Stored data
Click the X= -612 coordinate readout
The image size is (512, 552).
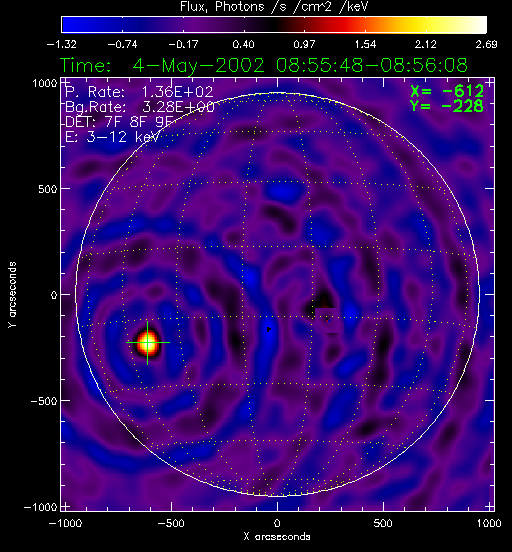coord(447,91)
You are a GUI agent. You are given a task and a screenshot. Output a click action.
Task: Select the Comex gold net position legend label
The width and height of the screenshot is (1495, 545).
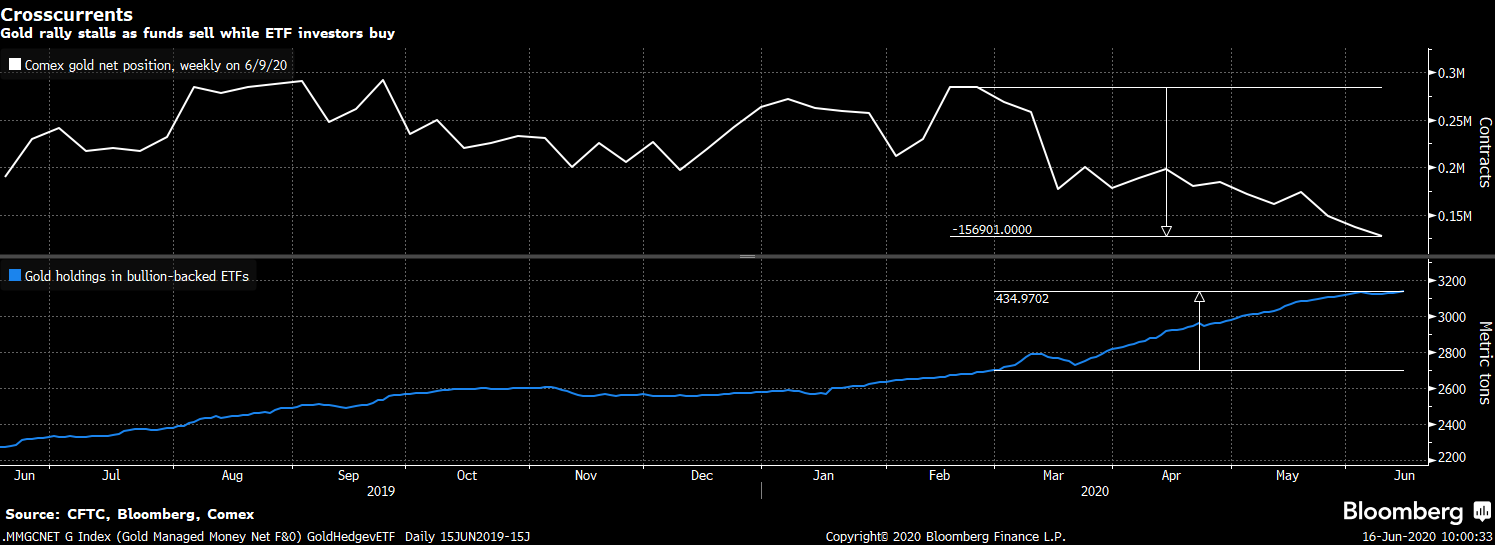[x=157, y=65]
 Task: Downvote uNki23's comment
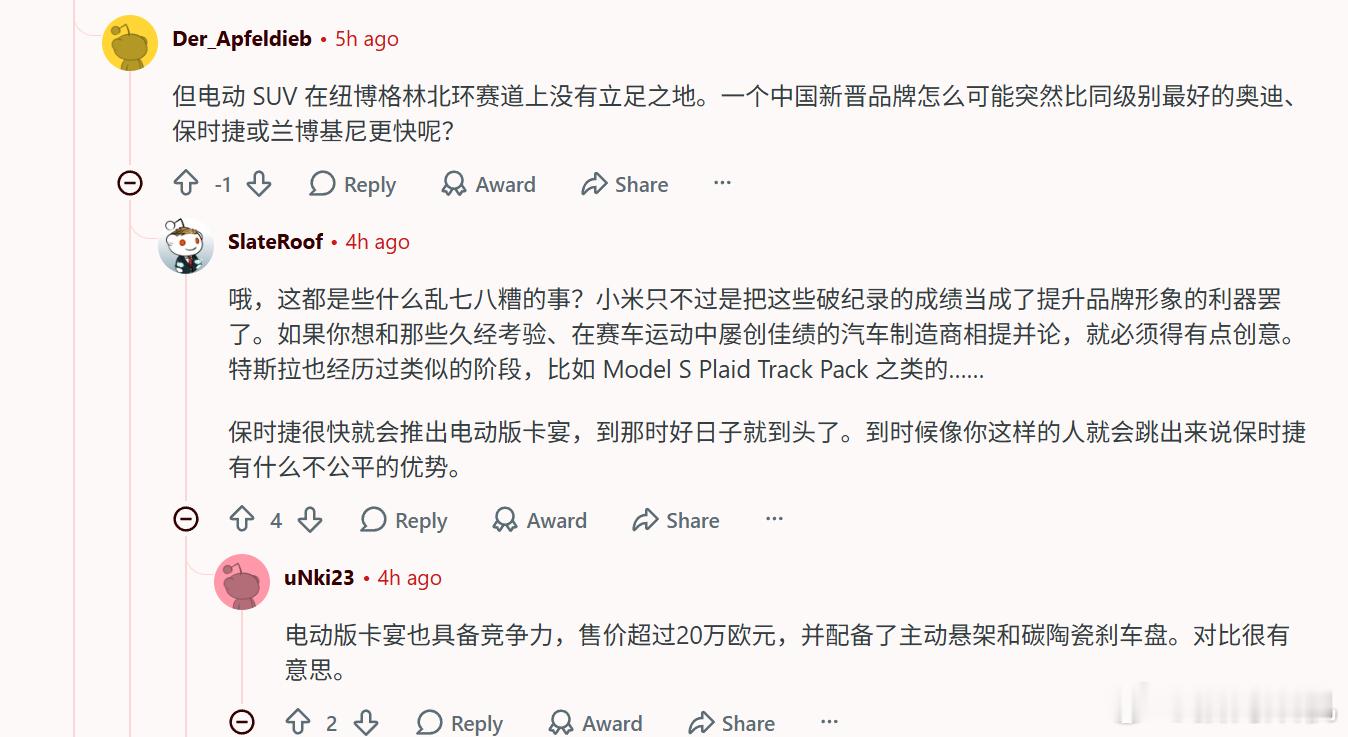click(x=366, y=723)
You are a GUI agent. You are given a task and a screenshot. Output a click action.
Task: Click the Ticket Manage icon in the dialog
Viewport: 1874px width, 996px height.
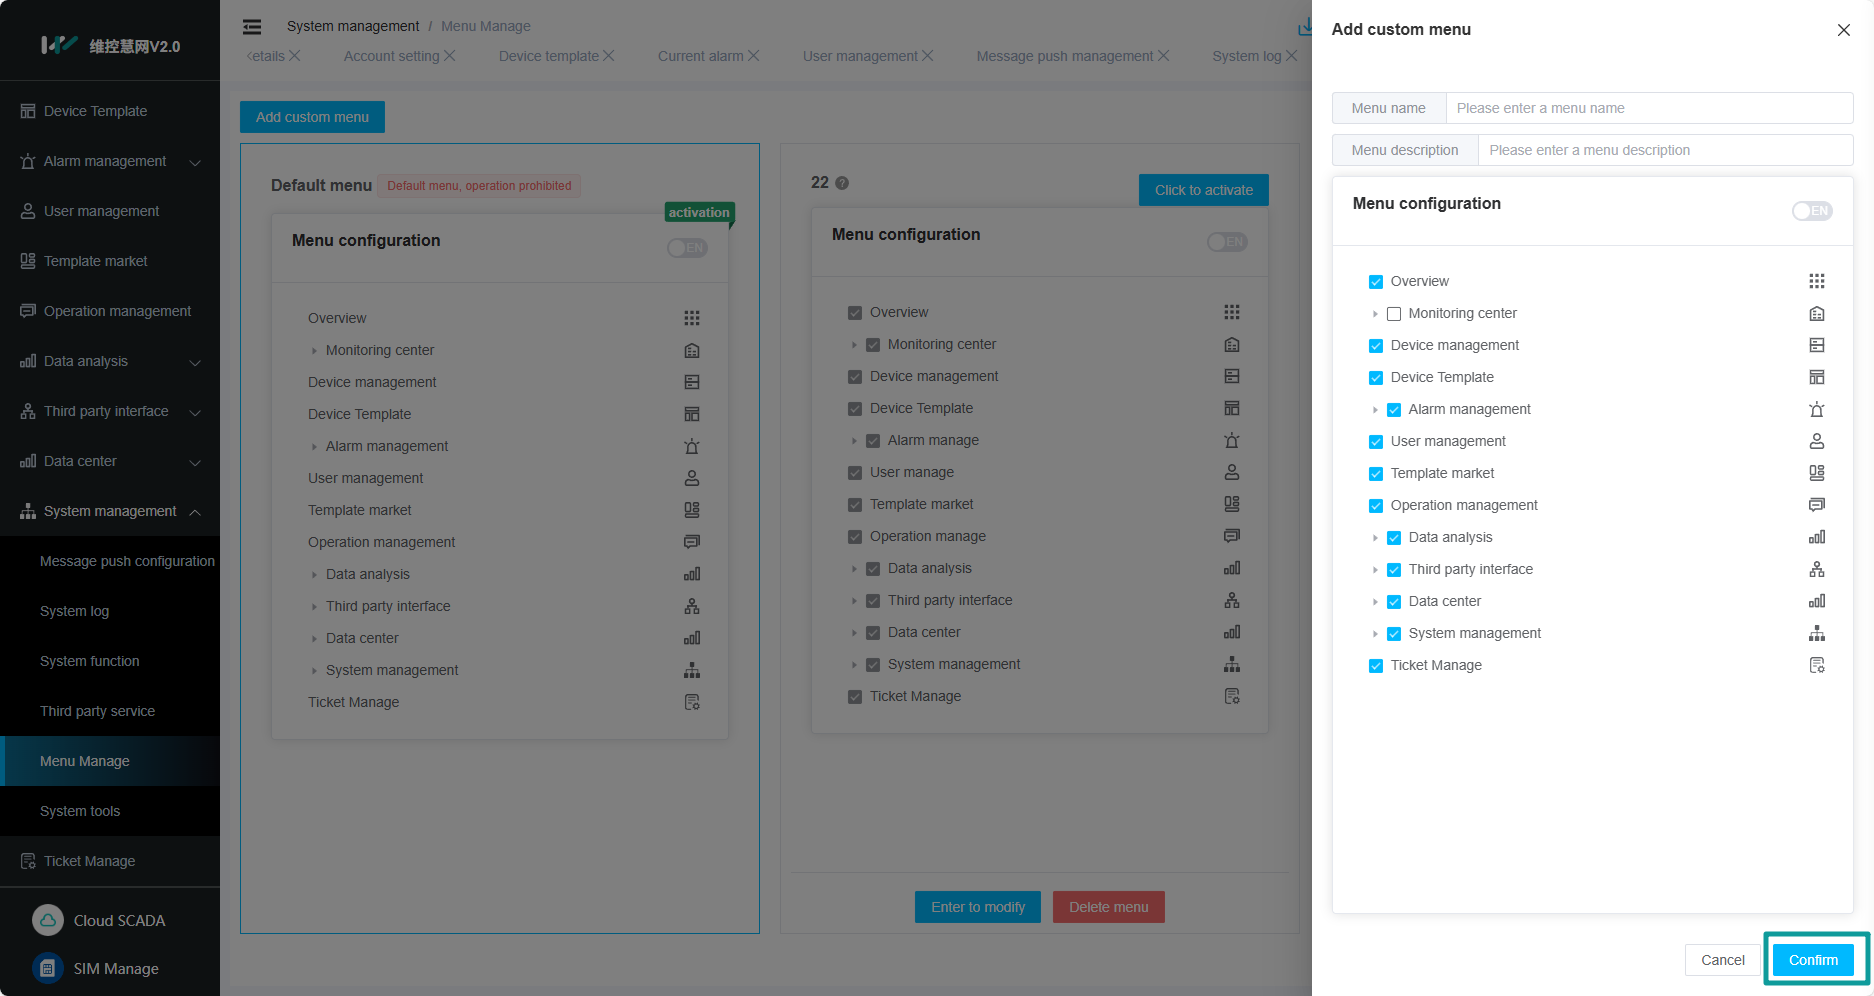click(1816, 665)
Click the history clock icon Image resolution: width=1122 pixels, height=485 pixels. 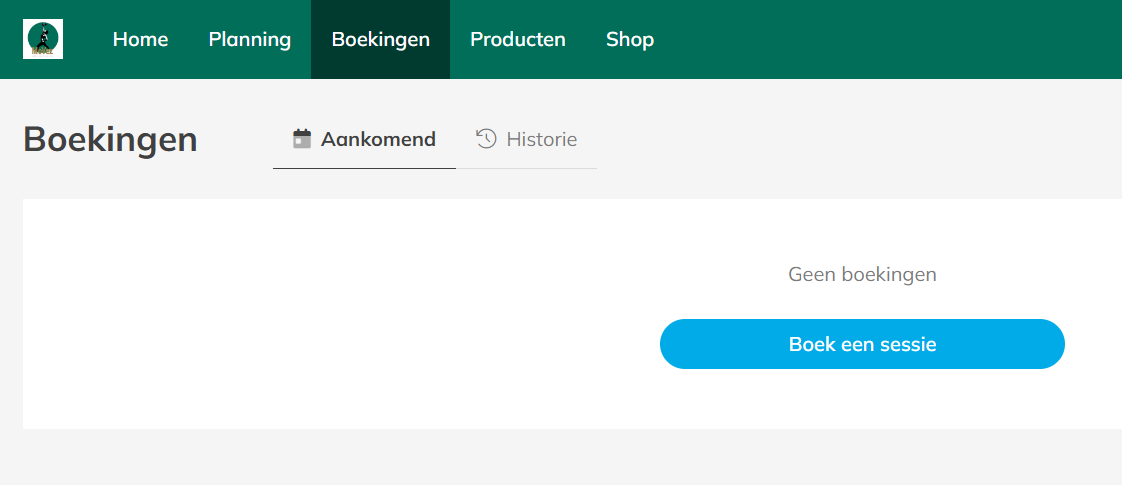pos(486,139)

• [Description of the task] Up to and including the line that contains "Task: Select the", print the records above exactly from their first line, without any pictures.

• [Response to the task]
Click the X= -612 coordinate readout
The image size is (512, 552).
coord(447,91)
You are a GUI agent. You are given a task and a screenshot. Output a click action.
Task: Select the Comex gold net position legend label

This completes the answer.